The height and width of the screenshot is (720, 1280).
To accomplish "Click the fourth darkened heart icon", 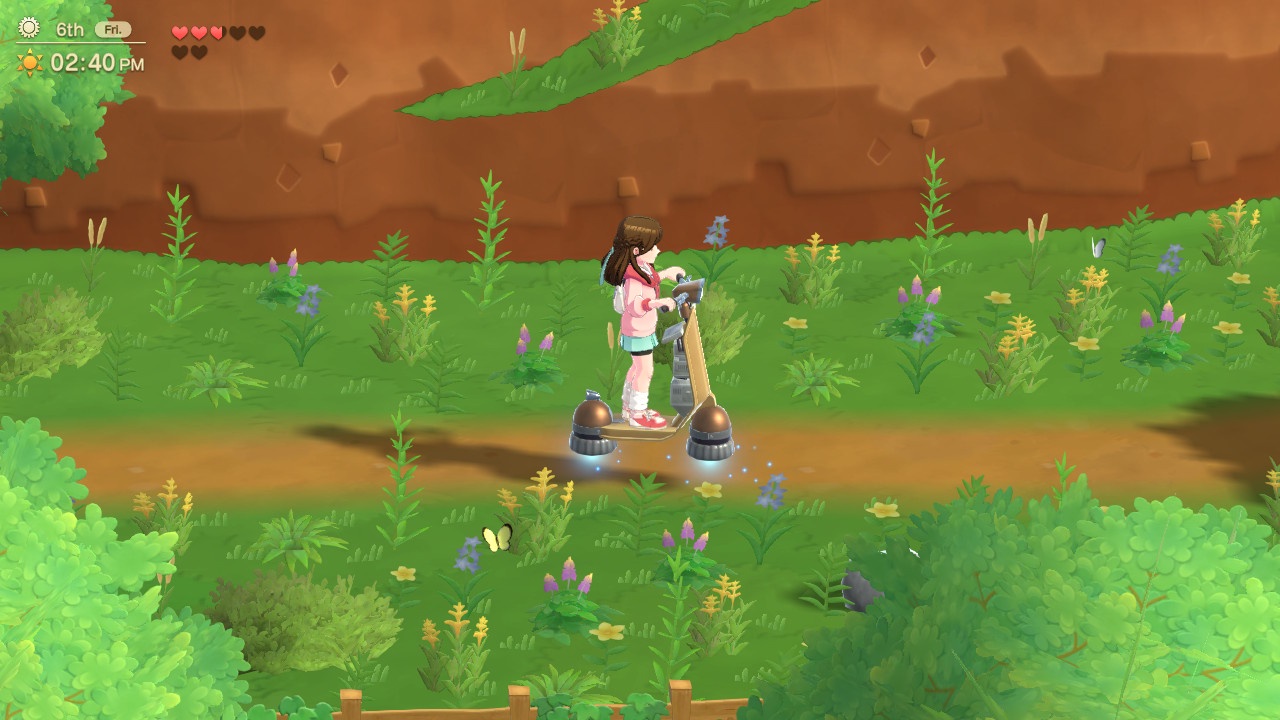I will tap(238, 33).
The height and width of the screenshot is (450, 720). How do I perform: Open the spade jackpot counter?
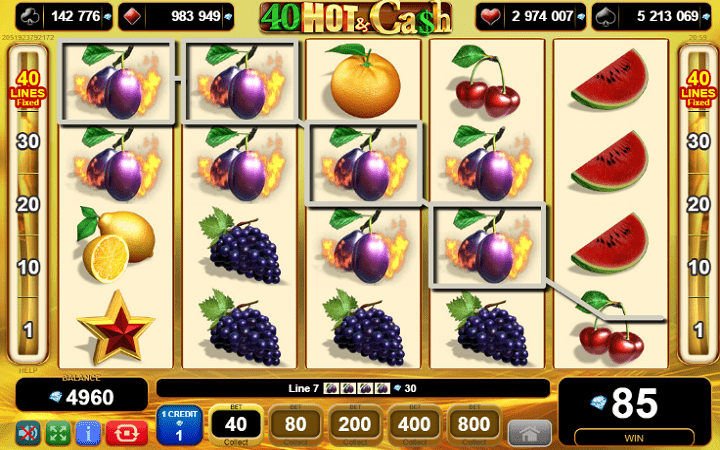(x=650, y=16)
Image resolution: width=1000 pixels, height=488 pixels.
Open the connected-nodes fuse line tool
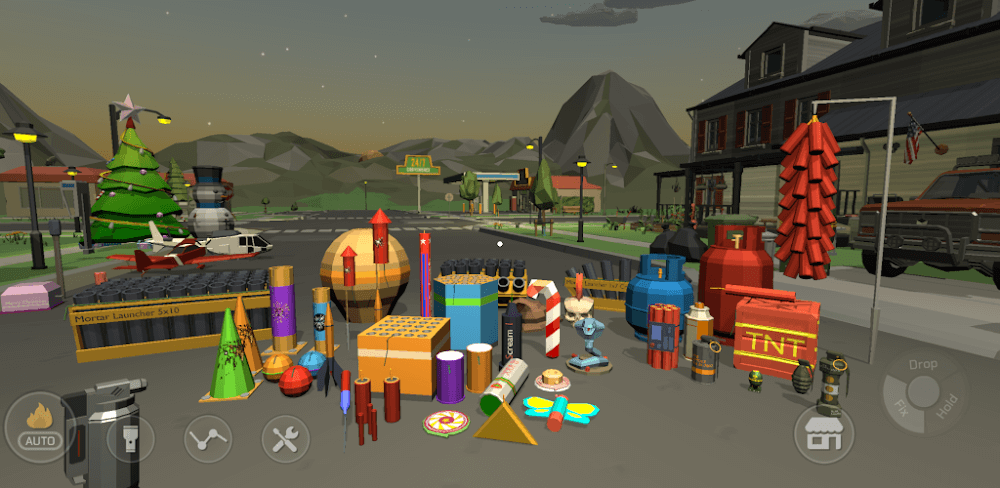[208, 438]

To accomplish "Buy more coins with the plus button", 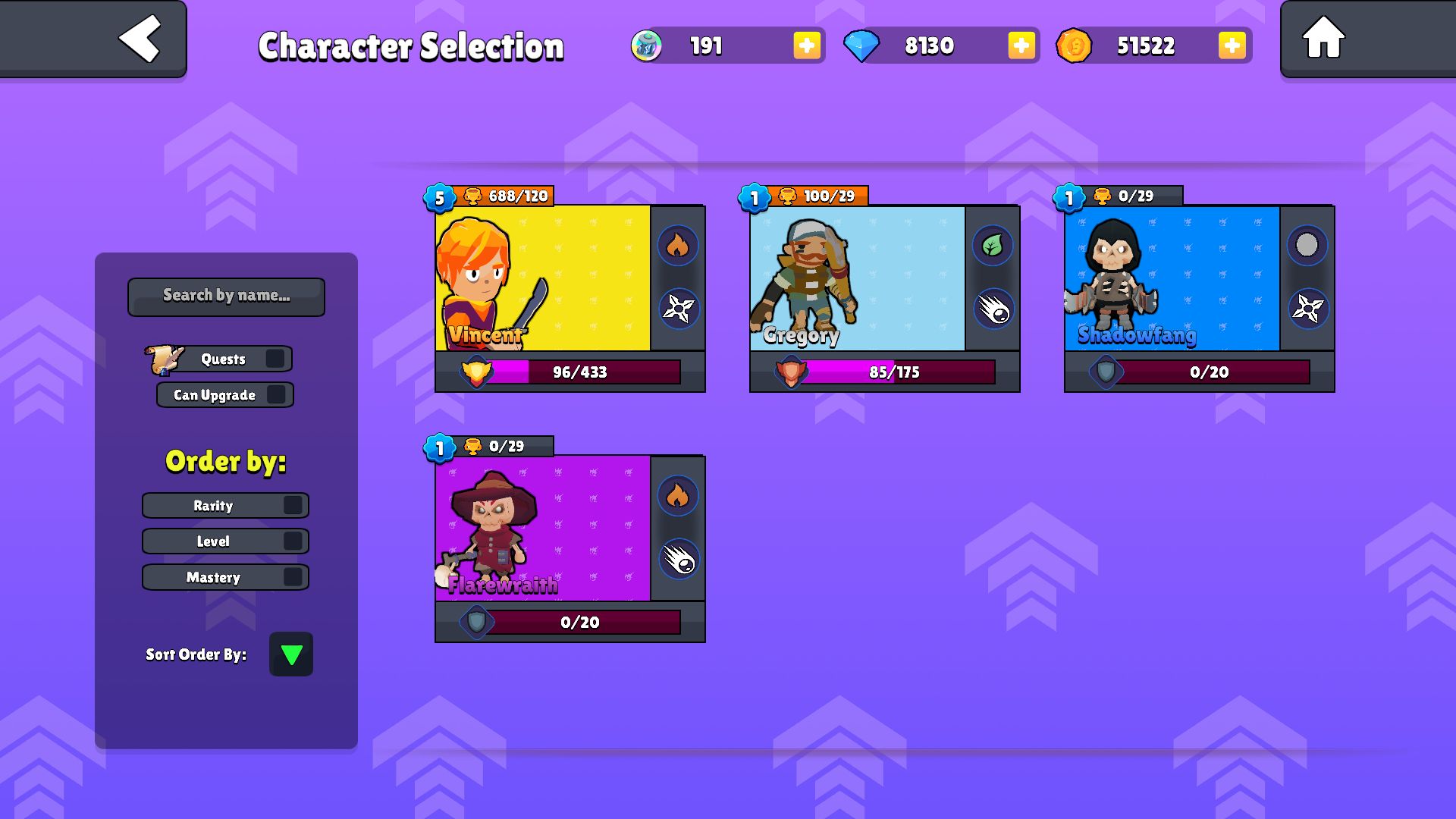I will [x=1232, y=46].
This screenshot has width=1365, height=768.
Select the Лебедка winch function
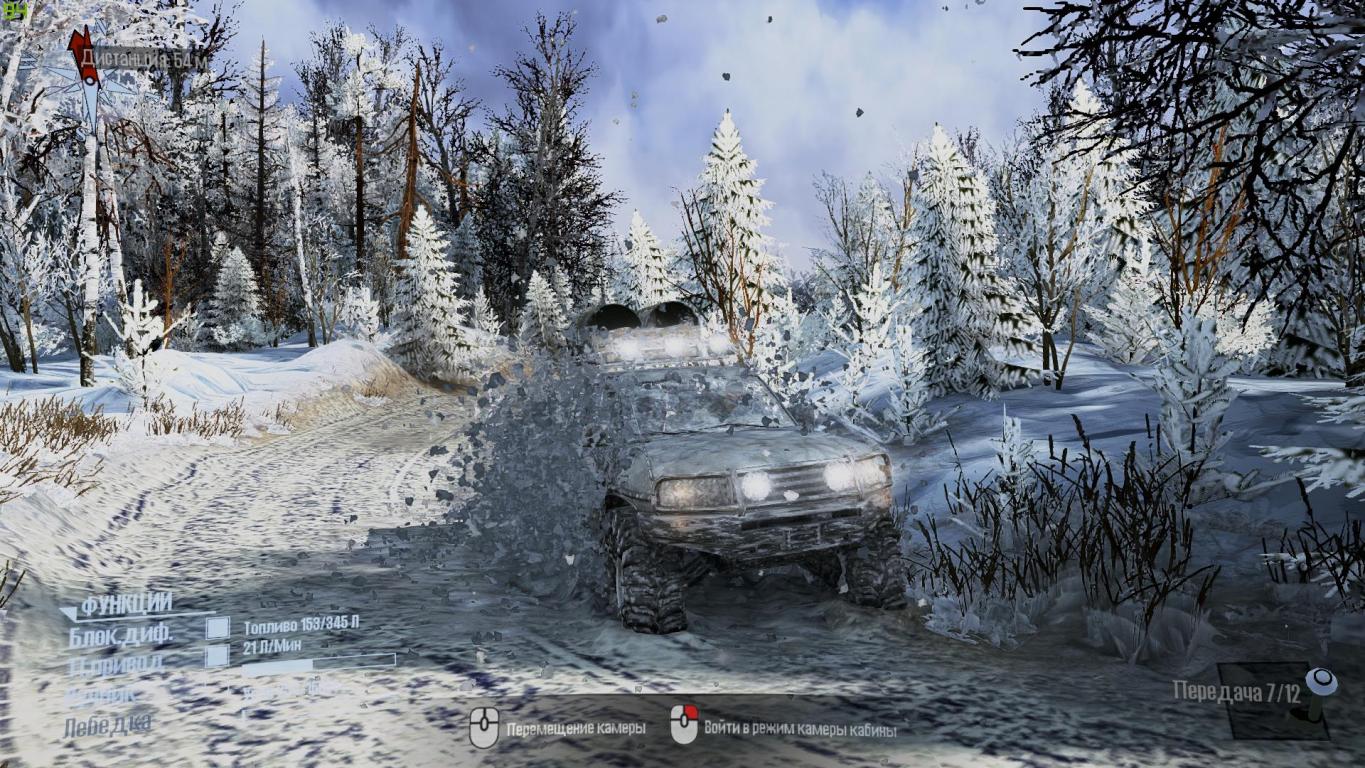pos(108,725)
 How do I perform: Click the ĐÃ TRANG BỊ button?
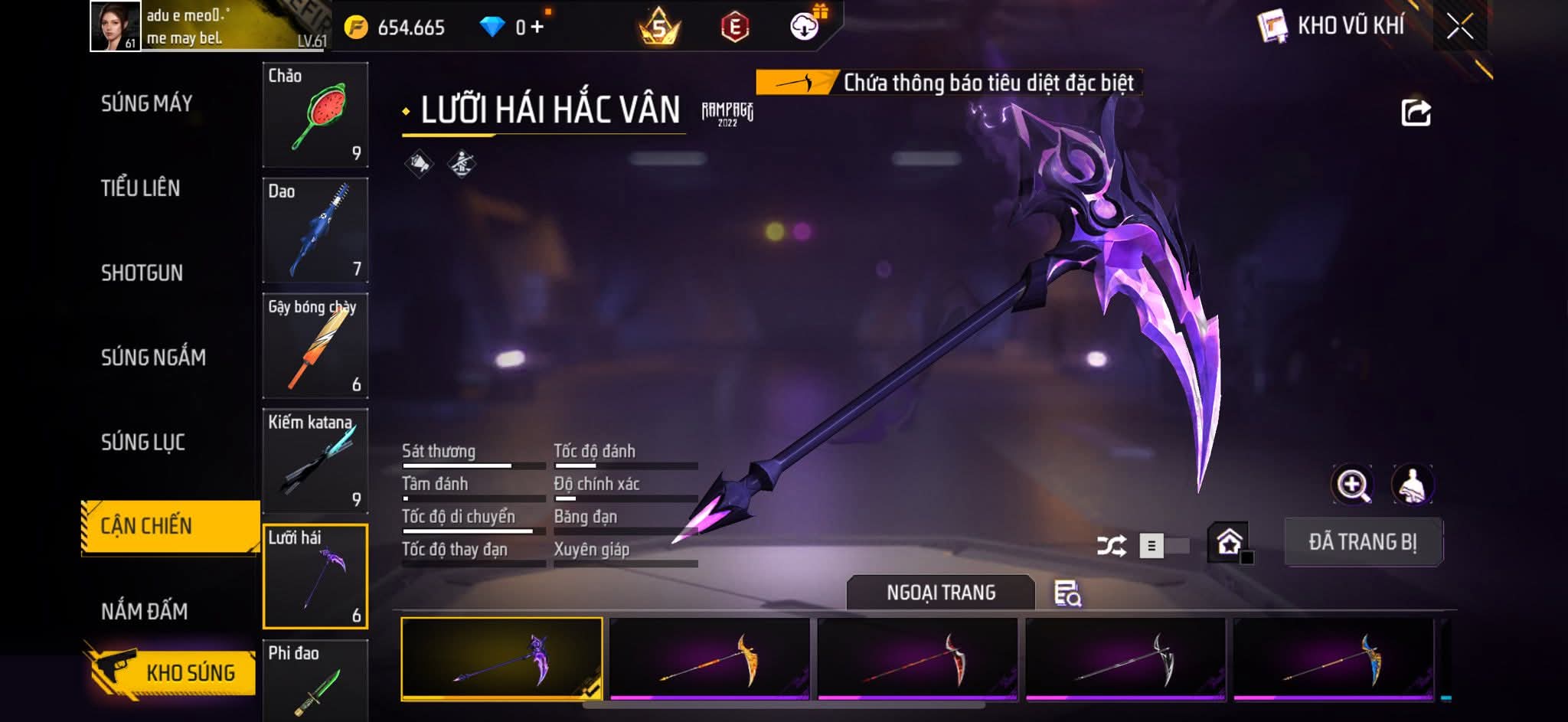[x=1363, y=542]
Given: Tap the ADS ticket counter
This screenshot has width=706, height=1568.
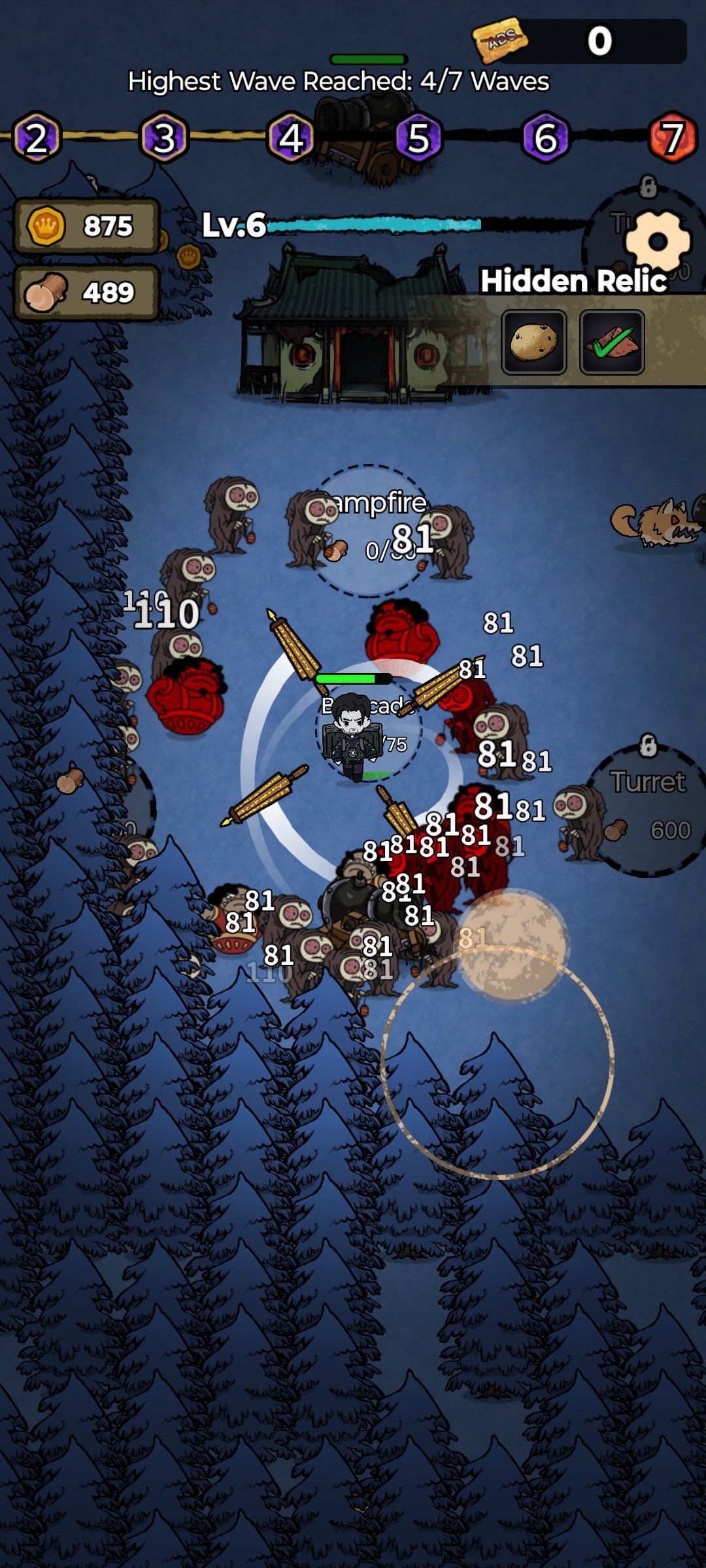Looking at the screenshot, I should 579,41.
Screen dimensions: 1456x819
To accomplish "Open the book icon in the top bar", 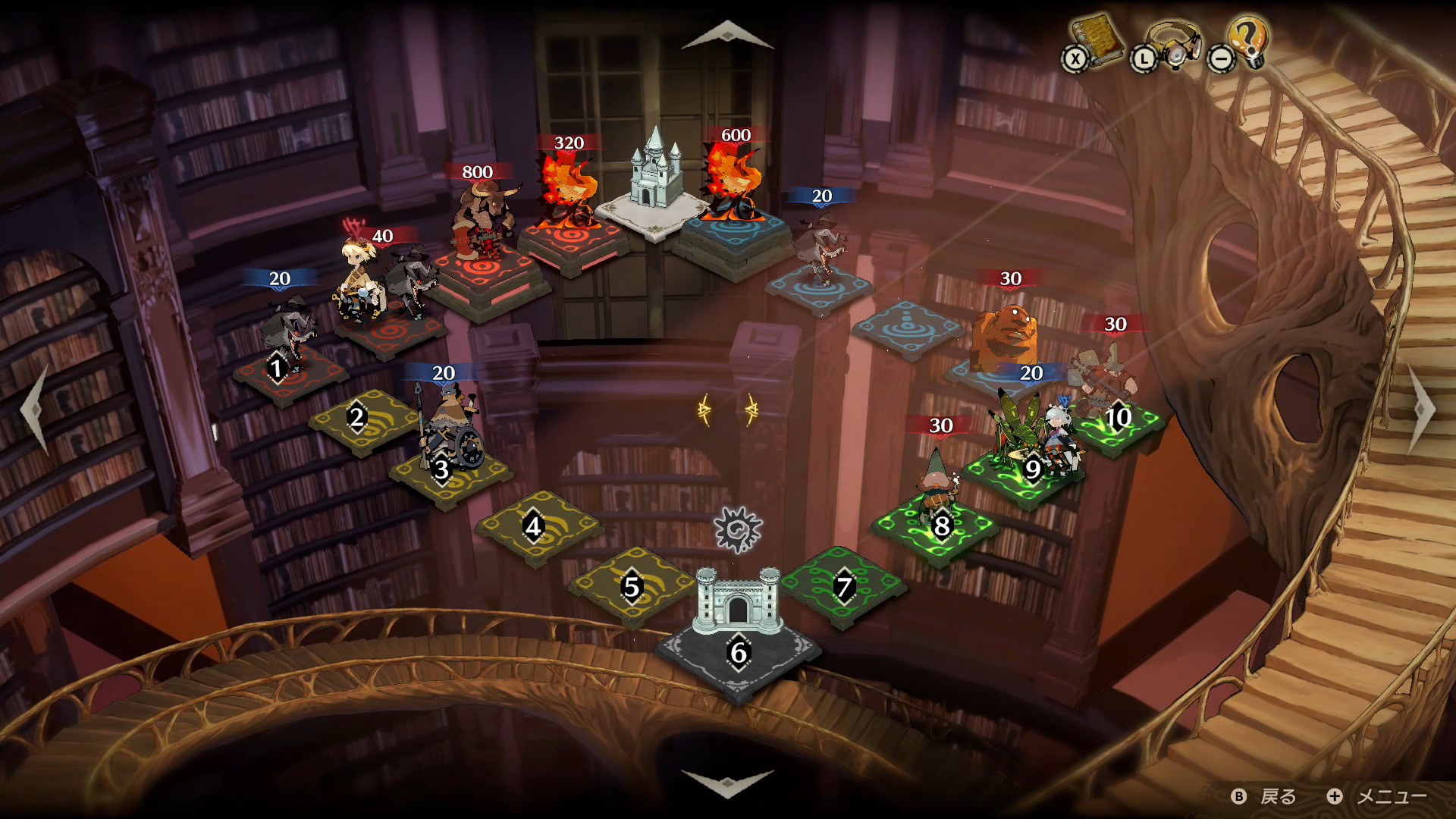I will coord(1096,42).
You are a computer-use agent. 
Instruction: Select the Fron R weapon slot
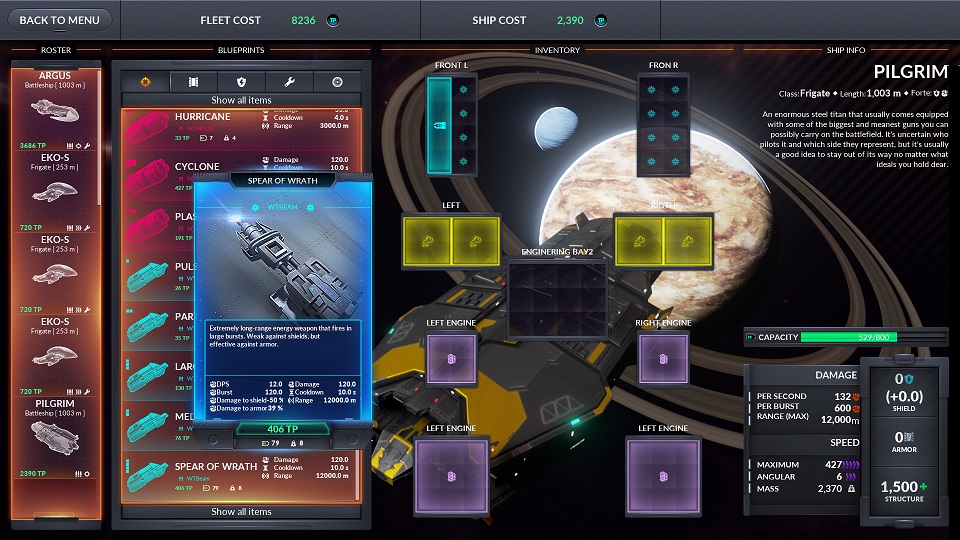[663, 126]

**INSTRUCTIONS FOR THE TASK**: Which lines in the records above contain the word "perform" with the same capitalization? Collect each of those lines and copy it in full.

**RESPONSE TO THIS TASK**:
The height and width of the screenshot is (450, 720). How do I perform: Open the spade jackpot counter?
 How do I perform: Click the ĐÃ TRANG BỊ button?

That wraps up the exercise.